N’étant ni randonneur ni grand marcheur, jamais je n’aurais imaginé
que la rivière de la vie m’amènerait un jour à traverser l’Espagne avec
un sac à dos. Ma plus grande surprise fut de constater que cette
expérience m’inciterait, plus que toute autre, à bien garder les pieds
sur terre, en d’autres termes, à m’enraciner !

Une autre recherche importante sur le chemin de ma vie fut l’expérience du silence. Après quatre années d’un travail très stimulant pour une multinationale, j’avais pris un virage à cent-quatre-vingt degrés : bénévolat pour des personnes isolées socialement, ainsi que séjours dans quelques monastères du Québec, de France et de Belgique. Ces expériences m’avaient ouvert encore plus à mes besoins. C’est donc
à ce moment précis, à la suite du décès de mon père, que je me suis
senti prêt à prendre ce chemin en dehors des sentiers battus… moi
qui n’aimais pas particulièrement marcher !

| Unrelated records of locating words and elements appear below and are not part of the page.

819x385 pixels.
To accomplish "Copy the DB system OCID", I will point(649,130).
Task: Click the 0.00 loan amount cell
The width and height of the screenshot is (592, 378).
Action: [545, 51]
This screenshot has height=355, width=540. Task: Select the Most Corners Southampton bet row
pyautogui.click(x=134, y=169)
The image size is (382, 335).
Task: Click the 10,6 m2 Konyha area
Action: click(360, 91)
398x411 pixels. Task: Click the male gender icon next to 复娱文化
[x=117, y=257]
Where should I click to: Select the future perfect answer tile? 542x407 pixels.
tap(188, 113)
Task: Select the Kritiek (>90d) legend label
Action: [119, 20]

Le plus grand défi sur le chemin de Compostelle est, à mon avis, de respecter son propre rythme de marche. Poussé par un objectif d’étape ou encore désireux de suivre une personne ou un groupe, il est « facile » d’aller trop vite… Je crois qu’on fait le Chemin pour apprendre à ralentir… La plus grande leçon est d’en arriver à avoir assez de respect envers soi-même pour « ménager sa monture ». C’est le manque de connexion à nos signaux corporels qui mène à l’épuisement physique, aux ampoules, aux tendinites.

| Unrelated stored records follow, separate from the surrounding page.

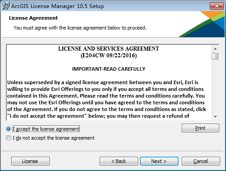This screenshot has height=171, width=226.
Task: Click the license scrollbar's up arrow
Action: 215,49
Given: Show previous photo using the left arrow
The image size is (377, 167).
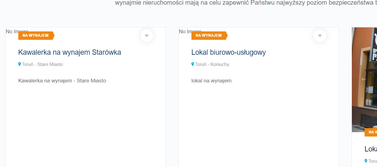Looking at the screenshot, I should point(364,79).
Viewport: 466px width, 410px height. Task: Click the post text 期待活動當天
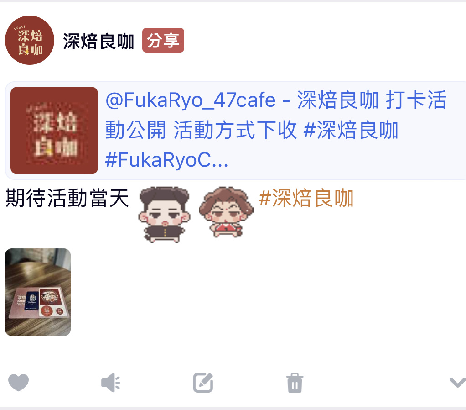(x=67, y=198)
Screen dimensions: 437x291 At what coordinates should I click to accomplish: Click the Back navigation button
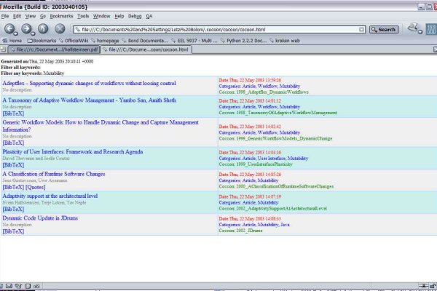click(x=9, y=29)
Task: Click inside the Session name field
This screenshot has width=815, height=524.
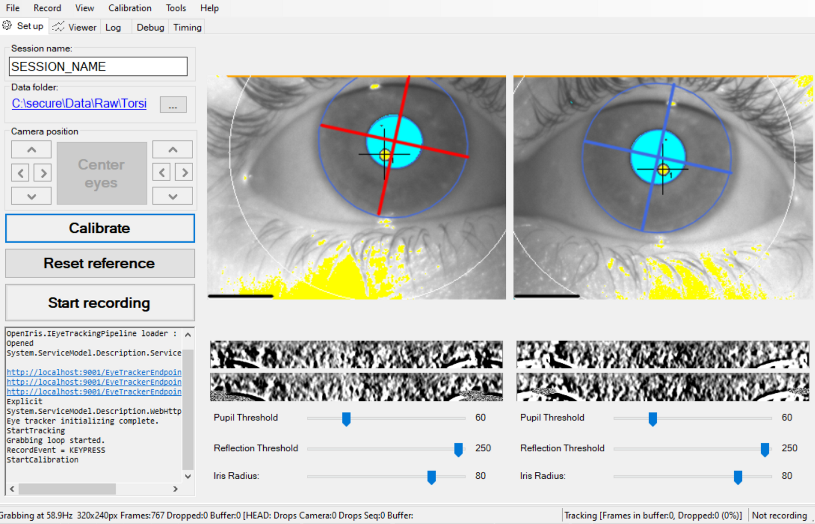Action: 98,66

Si l’homme doit s’élever au niveau de la vérité qu’il recherche, pour moi, le Chemin a été le déclencheur d’une quête, celle de la capacité à me respecter davantage. Avec un sac à dos, chaque pas sur le chemin ramène à la réalité physique de l’être et de ses limites. Le corps peut très vite et brutalement devenir inapte à continuer d’avancer. La déshydratation entraîne des tendinites, la trop grande charge sur les épaules, des ampoules aux pieds, le manque de concentration, des entorses, et bien d’autres conséquences pénalisantes.

Dans notre quotidien au travail, c’est identique. La notion d’enracinement, de contact avec mon corps est vitale. Si je suis
dans ma tête, je finis par m’étourdir et me déraciner. Je me détache graduellement des signaux importants que mon corps m’envoie et je m’éloigne progressivement de ses vrais besoins. Il n’y a pas de performance durable ni de profits réels, si je ne respecte pas mon corps. La « machine humaine », surtout si on la traite comme une machine, s’épuise et prend du temps à se réparer. C’est l’une des principales raisons pour lesquelles le sentiment d’épuisement grandit constamment dans notre modèle actuel de société.

Depuis mon retour de Compostelle, il y a plus de sept ans, j’ai poursuivi ma recherche du mieux-être. J’ai aussi développé des outils autant physiques que psychologiques que je mets en pratique. Je les transmets d’ailleurs au public et aux entreprises sous forme de formations au cours desquelles se fait l’expérience de Compostelle et s’établissent les parallèles avec le quotidien au travail. Accompagner des personnes dans la gestion de leur propre capital humain m’apporte une immense satisfaction et continue à se faire, petit pas par petit pas.

Je vis maintenant en contact conscient et presque permanent avec la terre. Les quelques rares périodes de séparation sont ponctuées de la recherche d’herbe, d’arbres, de parcs et de sentiers où je peux me reconnecter à cette expérience d’enracinement.